Your goal
Print every one of the records below word for word, leaving nothing out and changing nothing.

Input
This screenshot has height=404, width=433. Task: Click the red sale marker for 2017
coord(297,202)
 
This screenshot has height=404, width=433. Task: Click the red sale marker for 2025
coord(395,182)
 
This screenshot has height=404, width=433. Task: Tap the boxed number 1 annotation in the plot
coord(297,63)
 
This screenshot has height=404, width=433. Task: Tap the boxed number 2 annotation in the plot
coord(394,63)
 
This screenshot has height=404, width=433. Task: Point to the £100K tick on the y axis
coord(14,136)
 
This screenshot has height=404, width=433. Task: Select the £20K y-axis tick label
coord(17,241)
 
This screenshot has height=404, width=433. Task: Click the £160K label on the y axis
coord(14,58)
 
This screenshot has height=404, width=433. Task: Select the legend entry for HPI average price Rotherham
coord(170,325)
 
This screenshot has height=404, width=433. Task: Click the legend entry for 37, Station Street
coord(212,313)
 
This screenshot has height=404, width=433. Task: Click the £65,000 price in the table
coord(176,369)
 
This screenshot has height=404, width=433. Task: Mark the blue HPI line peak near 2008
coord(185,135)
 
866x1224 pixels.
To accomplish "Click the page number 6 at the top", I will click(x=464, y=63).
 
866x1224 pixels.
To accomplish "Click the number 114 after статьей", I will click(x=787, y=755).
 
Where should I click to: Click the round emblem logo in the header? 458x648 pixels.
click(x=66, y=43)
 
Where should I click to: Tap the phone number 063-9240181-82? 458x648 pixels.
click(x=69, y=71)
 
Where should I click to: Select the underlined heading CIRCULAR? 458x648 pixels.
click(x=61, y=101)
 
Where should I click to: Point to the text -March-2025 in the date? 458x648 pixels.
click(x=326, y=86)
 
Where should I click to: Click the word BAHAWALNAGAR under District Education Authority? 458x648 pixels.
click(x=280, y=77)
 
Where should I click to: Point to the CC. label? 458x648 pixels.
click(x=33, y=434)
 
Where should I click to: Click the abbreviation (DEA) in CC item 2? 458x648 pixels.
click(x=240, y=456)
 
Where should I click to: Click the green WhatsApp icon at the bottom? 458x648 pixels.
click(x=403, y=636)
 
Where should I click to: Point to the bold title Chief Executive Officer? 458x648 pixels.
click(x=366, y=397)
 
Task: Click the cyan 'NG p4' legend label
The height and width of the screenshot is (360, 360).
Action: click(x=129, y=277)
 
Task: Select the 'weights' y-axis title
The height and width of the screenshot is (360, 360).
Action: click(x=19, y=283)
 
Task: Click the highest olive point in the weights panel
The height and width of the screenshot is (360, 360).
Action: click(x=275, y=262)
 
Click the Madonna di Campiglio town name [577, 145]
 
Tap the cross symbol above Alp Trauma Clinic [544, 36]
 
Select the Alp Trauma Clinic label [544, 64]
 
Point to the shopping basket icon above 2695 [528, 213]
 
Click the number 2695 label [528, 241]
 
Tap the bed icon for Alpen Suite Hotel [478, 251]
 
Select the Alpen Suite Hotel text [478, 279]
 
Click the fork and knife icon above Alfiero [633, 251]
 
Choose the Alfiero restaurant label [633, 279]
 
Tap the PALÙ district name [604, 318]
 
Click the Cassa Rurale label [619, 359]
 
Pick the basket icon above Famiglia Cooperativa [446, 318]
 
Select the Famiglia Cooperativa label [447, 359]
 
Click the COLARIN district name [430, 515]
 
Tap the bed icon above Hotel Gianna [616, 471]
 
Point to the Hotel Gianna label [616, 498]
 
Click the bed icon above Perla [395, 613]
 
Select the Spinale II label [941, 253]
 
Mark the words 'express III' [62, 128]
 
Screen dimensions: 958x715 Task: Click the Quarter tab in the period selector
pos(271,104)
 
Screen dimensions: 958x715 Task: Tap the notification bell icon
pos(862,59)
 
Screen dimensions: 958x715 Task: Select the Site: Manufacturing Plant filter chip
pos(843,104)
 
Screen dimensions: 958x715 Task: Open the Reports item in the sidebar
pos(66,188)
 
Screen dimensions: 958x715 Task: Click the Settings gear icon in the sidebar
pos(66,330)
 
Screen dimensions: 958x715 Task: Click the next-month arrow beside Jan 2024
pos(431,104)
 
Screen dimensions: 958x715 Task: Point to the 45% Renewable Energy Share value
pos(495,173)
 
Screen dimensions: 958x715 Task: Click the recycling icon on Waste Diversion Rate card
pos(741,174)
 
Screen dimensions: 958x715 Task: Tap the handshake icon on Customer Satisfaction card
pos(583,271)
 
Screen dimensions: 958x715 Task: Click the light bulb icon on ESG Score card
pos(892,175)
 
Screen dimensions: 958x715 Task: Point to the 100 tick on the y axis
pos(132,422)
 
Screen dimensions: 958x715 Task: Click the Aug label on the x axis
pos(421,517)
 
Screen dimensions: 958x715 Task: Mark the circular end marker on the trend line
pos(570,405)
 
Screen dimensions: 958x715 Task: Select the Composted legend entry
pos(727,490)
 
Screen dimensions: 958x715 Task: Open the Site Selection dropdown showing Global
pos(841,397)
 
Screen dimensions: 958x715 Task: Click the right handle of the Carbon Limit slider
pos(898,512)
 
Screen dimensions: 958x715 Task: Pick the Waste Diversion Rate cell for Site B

Result of the exercise
This screenshot has height=404, width=433. Task: Click the red sale marker for 2017
coord(297,202)
 
This screenshot has height=404, width=433. Task: Click the red sale marker for 2025
coord(395,182)
 
This screenshot has height=404, width=433. Task: Tap the boxed number 1 annotation in the plot
coord(297,63)
 
This screenshot has height=404, width=433. Task: Tap the boxed number 2 annotation in the plot
coord(394,63)
 
This screenshot has height=404, width=433. Task: Point to the £100K tick on the y axis
coord(14,136)
 
This screenshot has height=404, width=433. Task: Select the £20K y-axis tick label
coord(17,241)
 
This screenshot has height=404, width=433. Task: Click the £160K label on the y axis
coord(14,58)
 
This screenshot has height=404, width=433. Task: Select the legend entry for HPI average price Rotherham
coord(170,325)
 
This screenshot has height=404, width=433. Task: Click the legend entry for 37, Station Street
coord(212,313)
 
This screenshot has height=404, width=433. Task: Click the £65,000 price in the table
coord(176,369)
 
This screenshot has height=404, width=433. Task: Mark the blue HPI line peak near 2008
coord(185,135)
 
866x1224 pixels.
To accomplish "Click the page number 6 at the top", I will click(x=464, y=63).
 
866x1224 pixels.
To accomplish "Click the number 114 after статьей", I will click(x=787, y=755).
 
Where should I click to: Click the round emblem logo in the header? 458x648 pixels.
click(x=66, y=43)
 
Where should I click to: Tap the phone number 063-9240181-82? 458x648 pixels.
click(x=69, y=71)
 
Where should I click to: Select the underlined heading CIRCULAR? 458x648 pixels.
click(x=61, y=101)
 
Where should I click to: Point to the text -March-2025 in the date? 458x648 pixels.
click(x=326, y=86)
 
Where should I click to: Click the word BAHAWALNAGAR under District Education Authority? 458x648 pixels.
click(x=280, y=77)
 
Where should I click to: Point to the CC. label? 458x648 pixels.
click(x=33, y=434)
 
Where should I click to: Click the abbreviation (DEA) in CC item 2? 458x648 pixels.
click(x=240, y=456)
 
Where should I click to: Click the green WhatsApp icon at the bottom? 458x648 pixels.
click(x=403, y=636)
 
Where should I click to: Point to the bold title Chief Executive Officer? 458x648 pixels.
click(x=366, y=397)
 
Task: Click the cyan 'NG p4' legend label
The height and width of the screenshot is (360, 360).
Action: click(x=129, y=277)
 
Task: Select the 'weights' y-axis title
The height and width of the screenshot is (360, 360).
Action: click(x=19, y=283)
 
Task: Click the highest olive point in the weights panel
The height and width of the screenshot is (360, 360).
Action: click(x=275, y=262)
 
Click the Madonna di Campiglio town name [577, 145]
 
Tap the cross symbol above Alp Trauma Clinic [544, 36]
 
Select the Alp Trauma Clinic label [544, 64]
 
Point to the shopping basket icon above 2695 [528, 213]
 
Click the number 2695 label [528, 241]
 
Tap the bed icon for Alpen Suite Hotel [478, 251]
 
Select the Alpen Suite Hotel text [478, 279]
 
Click the fork and knife icon above Alfiero [633, 251]
 
Choose the Alfiero restaurant label [633, 279]
 
Tap the PALÙ district name [604, 318]
 
Click the Cassa Rurale label [619, 359]
 
Pick the basket icon above Famiglia Cooperativa [446, 318]
 
Select the Famiglia Cooperativa label [447, 359]
 
Click the COLARIN district name [430, 515]
 
Tap the bed icon above Hotel Gianna [616, 471]
 
Point to the Hotel Gianna label [616, 498]
 
Click the bed icon above Perla [395, 613]
 
Select the Spinale II label [941, 253]
 
Mark the words 'express III' [62, 128]
 
Screen dimensions: 958x715 Task: Click the Quarter tab in the period selector
pos(271,104)
 
Screen dimensions: 958x715 Task: Tap the notification bell icon
pos(862,59)
 
Screen dimensions: 958x715 Task: Select the Site: Manufacturing Plant filter chip
pos(843,104)
 
Screen dimensions: 958x715 Task: Open the Reports item in the sidebar
pos(66,188)
 
Screen dimensions: 958x715 Task: Click the Settings gear icon in the sidebar
pos(66,330)
 
Screen dimensions: 958x715 Task: Click the next-month arrow beside Jan 2024
pos(431,104)
 
Screen dimensions: 958x715 Task: Point to the 45% Renewable Energy Share value
pos(495,173)
 
Screen dimensions: 958x715 Task: Click the recycling icon on Waste Diversion Rate card
pos(741,174)
 
Screen dimensions: 958x715 Task: Tap the handshake icon on Customer Satisfaction card
pos(583,271)
 
Screen dimensions: 958x715 Task: Click the light bulb icon on ESG Score card
pos(892,175)
 
Screen dimensions: 958x715 Task: Point to the 100 tick on the y axis
pos(132,422)
 
Screen dimensions: 958x715 Task: Click the Aug label on the x axis
pos(421,517)
 
Screen dimensions: 958x715 Task: Mark the circular end marker on the trend line
pos(570,405)
 
Screen dimensions: 958x715 Task: Select the Composted legend entry
pos(727,490)
 
Screen dimensions: 958x715 Task: Open the Site Selection dropdown showing Global
pos(841,397)
 
Screen dimensions: 958x715 Task: Click the right handle of the Carbon Limit slider
pos(898,512)
 
Screen dimensions: 958x715 Task: Pick the Waste Diversion Rate cell for Site B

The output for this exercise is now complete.